How to complete this task:
Which lines of the entries below contain the string "computer"? Copy each one.

Data extracts:

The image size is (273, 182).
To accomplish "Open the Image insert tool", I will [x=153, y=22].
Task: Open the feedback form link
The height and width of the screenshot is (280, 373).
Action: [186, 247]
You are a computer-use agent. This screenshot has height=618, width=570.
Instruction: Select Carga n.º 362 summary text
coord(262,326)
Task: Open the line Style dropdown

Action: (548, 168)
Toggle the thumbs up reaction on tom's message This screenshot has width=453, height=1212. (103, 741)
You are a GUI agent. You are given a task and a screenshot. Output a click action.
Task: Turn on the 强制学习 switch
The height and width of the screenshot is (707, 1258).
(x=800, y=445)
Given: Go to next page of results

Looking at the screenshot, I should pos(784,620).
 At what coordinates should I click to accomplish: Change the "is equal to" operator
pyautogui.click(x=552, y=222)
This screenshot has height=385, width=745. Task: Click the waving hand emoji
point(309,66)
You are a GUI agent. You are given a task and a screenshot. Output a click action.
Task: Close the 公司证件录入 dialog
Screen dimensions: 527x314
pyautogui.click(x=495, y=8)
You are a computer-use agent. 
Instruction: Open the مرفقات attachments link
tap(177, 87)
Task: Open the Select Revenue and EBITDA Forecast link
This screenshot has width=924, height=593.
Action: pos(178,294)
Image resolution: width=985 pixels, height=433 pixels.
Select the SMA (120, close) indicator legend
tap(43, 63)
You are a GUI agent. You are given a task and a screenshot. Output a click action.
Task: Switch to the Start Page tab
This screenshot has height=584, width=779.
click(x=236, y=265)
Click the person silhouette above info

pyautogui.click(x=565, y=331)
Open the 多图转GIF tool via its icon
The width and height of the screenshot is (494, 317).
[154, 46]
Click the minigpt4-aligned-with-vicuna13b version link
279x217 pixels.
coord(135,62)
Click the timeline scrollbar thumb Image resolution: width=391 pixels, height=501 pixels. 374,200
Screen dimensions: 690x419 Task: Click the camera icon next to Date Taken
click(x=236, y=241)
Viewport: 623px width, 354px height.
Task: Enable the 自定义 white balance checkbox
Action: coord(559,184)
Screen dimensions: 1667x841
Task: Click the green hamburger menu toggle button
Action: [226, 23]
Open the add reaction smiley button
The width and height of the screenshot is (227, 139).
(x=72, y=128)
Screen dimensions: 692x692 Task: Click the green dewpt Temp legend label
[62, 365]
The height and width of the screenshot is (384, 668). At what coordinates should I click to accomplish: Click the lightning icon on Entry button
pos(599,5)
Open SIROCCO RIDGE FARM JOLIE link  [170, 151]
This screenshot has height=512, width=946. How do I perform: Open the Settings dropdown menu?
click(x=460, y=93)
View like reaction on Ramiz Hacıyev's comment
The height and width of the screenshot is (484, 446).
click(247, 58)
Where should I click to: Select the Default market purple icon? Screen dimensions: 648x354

Result of this task:
You are a computer-use agent. This screenshot has height=618, width=570.
You are a computer-use agent. 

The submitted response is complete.